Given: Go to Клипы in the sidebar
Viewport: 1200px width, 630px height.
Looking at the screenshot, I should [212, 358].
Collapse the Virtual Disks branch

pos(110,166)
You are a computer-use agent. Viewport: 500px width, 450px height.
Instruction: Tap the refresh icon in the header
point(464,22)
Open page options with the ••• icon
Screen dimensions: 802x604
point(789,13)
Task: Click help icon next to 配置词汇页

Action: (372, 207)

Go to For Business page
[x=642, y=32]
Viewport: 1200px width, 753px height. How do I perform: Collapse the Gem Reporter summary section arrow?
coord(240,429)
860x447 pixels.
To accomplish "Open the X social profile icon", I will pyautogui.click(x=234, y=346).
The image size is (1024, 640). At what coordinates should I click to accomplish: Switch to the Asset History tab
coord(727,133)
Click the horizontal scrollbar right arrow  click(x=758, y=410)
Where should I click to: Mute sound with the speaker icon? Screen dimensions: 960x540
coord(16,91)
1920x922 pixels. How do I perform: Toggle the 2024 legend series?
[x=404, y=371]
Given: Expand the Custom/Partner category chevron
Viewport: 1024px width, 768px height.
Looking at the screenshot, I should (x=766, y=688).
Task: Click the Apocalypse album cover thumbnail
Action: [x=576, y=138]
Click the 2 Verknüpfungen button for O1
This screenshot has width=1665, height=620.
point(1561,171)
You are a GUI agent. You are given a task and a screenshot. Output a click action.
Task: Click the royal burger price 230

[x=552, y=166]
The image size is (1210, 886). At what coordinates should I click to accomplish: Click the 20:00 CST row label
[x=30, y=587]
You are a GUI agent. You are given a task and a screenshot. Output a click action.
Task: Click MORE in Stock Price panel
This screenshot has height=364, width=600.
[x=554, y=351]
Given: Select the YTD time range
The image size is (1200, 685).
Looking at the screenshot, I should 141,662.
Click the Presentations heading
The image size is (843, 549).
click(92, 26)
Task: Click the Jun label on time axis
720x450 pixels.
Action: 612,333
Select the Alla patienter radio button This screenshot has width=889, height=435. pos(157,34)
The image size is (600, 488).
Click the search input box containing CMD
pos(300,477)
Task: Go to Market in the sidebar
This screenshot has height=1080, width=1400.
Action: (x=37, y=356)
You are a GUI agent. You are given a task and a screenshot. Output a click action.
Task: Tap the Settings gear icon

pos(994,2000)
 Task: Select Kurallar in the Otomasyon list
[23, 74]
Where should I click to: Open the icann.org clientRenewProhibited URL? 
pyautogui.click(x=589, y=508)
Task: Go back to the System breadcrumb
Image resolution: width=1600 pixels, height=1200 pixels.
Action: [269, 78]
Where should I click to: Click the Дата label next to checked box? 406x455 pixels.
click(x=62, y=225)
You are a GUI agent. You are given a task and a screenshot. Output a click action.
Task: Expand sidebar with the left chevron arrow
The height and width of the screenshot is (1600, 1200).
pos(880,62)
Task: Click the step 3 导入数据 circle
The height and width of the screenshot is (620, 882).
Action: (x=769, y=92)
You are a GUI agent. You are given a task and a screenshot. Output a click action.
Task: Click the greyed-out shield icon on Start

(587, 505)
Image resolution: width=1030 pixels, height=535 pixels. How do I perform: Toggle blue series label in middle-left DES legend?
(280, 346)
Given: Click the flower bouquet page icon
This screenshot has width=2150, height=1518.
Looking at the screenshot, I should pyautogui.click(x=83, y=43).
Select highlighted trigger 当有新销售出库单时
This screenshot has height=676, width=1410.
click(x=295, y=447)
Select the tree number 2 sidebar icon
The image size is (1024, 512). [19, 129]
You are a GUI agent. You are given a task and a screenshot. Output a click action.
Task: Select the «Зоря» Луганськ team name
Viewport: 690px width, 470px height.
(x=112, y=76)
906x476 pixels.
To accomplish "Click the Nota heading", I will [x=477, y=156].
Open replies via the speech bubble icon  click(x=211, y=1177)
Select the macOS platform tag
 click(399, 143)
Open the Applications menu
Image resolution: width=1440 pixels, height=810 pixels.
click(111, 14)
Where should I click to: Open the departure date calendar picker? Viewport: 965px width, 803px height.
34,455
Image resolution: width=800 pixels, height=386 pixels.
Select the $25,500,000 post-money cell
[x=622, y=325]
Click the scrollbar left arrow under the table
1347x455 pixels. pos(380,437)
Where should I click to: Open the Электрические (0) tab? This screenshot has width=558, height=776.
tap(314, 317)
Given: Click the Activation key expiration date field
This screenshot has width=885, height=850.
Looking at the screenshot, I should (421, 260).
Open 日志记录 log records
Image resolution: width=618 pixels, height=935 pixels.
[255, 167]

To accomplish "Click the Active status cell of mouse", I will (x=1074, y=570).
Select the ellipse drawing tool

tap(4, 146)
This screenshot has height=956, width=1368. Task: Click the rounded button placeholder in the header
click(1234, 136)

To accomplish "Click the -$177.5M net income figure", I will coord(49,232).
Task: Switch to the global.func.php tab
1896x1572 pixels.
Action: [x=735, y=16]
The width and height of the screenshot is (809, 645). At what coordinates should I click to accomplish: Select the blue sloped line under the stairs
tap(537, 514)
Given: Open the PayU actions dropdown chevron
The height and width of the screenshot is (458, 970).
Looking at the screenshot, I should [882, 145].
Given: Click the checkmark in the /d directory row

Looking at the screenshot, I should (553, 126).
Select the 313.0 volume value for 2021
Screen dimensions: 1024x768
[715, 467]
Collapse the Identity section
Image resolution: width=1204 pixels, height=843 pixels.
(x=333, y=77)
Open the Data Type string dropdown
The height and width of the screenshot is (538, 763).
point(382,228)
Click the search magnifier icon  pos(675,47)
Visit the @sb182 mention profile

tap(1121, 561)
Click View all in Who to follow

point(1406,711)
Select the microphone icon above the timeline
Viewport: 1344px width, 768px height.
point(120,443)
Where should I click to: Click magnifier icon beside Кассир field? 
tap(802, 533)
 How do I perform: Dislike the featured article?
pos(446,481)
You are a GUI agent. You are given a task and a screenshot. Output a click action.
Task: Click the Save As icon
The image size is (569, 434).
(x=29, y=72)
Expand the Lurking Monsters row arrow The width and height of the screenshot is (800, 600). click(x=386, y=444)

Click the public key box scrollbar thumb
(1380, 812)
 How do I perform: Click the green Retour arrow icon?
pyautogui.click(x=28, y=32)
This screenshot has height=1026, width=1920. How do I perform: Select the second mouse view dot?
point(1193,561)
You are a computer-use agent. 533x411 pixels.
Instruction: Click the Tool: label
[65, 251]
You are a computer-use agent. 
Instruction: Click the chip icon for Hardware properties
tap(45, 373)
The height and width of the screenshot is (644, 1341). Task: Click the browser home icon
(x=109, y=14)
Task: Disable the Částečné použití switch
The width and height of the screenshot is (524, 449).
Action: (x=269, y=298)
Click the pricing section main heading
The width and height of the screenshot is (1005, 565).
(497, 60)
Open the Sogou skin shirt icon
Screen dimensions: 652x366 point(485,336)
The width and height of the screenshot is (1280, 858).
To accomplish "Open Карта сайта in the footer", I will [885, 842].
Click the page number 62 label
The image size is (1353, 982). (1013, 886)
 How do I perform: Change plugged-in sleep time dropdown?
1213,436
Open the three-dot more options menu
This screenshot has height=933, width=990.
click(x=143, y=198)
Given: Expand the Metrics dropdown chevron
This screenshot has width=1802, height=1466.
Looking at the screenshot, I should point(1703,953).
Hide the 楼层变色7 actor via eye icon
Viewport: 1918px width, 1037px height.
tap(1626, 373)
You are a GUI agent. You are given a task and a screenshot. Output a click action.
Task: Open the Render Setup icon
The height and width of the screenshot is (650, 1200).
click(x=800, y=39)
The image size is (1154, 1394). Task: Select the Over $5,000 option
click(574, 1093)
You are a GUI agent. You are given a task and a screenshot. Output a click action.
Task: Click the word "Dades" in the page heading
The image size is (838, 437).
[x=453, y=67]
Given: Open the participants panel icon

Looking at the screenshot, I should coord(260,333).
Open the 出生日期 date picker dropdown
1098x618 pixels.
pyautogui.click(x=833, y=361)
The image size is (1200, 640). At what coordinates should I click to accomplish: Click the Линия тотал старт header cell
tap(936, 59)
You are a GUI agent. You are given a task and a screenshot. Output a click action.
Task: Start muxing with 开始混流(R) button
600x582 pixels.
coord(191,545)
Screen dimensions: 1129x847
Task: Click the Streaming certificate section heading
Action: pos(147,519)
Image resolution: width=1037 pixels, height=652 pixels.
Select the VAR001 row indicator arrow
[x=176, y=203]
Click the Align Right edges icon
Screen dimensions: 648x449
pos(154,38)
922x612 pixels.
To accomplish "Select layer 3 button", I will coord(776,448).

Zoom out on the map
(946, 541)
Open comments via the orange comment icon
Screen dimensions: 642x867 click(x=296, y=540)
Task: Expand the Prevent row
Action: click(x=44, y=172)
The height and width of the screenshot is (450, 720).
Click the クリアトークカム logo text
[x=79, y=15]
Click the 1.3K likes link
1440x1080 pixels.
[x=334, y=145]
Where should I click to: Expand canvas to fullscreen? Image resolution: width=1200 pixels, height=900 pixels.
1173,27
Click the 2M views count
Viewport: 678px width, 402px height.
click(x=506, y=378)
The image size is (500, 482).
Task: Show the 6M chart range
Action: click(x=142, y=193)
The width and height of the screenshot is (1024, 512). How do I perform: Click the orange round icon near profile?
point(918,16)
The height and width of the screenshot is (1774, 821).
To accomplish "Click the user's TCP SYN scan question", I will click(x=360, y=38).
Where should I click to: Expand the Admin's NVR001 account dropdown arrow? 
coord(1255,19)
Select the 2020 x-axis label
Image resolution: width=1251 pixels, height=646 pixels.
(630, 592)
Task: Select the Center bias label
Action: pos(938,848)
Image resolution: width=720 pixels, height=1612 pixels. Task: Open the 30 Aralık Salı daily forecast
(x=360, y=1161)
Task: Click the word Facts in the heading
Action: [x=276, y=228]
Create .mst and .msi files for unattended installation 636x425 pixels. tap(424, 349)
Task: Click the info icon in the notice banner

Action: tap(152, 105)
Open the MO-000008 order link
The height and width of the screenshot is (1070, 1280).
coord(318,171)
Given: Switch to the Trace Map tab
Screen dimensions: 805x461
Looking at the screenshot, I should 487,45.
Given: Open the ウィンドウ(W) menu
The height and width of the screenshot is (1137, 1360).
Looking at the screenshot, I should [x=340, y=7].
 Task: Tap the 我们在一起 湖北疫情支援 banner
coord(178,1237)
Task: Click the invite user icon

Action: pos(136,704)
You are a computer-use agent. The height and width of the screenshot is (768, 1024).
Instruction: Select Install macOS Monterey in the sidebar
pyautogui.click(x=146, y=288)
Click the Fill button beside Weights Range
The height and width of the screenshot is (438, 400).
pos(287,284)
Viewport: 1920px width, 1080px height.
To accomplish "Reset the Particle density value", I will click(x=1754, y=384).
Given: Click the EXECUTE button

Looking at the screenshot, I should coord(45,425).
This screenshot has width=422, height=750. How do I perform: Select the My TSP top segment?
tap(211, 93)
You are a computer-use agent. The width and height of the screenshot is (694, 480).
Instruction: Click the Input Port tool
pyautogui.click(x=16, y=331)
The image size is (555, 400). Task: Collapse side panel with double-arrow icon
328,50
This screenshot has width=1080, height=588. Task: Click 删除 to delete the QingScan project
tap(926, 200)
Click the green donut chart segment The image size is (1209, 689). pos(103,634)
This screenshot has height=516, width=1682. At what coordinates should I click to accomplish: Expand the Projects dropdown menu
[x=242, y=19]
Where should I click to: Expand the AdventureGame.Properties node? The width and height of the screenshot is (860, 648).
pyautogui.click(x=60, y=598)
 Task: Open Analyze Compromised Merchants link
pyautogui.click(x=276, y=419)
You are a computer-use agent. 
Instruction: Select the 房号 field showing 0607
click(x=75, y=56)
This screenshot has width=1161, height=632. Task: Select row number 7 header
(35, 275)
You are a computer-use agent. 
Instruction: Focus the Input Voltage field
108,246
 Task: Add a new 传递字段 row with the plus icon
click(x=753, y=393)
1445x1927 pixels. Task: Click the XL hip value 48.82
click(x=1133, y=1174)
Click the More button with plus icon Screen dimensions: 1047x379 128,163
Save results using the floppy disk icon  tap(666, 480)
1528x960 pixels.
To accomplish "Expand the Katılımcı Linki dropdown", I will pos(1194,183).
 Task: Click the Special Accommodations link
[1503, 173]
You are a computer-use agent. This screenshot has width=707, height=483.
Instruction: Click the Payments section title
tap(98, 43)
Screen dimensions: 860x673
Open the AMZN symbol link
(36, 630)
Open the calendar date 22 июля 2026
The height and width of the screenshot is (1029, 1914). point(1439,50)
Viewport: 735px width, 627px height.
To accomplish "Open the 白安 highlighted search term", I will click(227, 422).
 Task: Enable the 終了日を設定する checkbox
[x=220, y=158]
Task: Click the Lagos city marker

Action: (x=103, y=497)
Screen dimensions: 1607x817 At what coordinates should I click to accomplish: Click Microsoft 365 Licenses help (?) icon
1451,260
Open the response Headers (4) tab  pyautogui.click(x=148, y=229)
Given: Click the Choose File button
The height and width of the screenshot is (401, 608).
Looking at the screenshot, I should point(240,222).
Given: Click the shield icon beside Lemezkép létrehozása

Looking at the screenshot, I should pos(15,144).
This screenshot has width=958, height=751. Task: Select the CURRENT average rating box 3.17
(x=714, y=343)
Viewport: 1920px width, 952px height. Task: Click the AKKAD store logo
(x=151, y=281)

*****

- **WHAT YOU ARE ASKED TO DO**:
The entries above hold the needed span. Transcribe exactly the lines from the one with "Go to For Business page" to the one with "Click the horizontal", both included.

- **RESULT OF THE EXERCISE**:
Go to For Business page
[x=642, y=32]
Viewport: 1200px width, 753px height. How do I perform: Collapse the Gem Reporter summary section arrow?
coord(240,429)
860x447 pixels.
To accomplish "Open the X social profile icon", I will pyautogui.click(x=234, y=346).
The image size is (1024, 640). At what coordinates should I click to accomplish: Switch to the Asset History tab
coord(727,133)
Click the horizontal scrollbar right arrow  click(x=758, y=410)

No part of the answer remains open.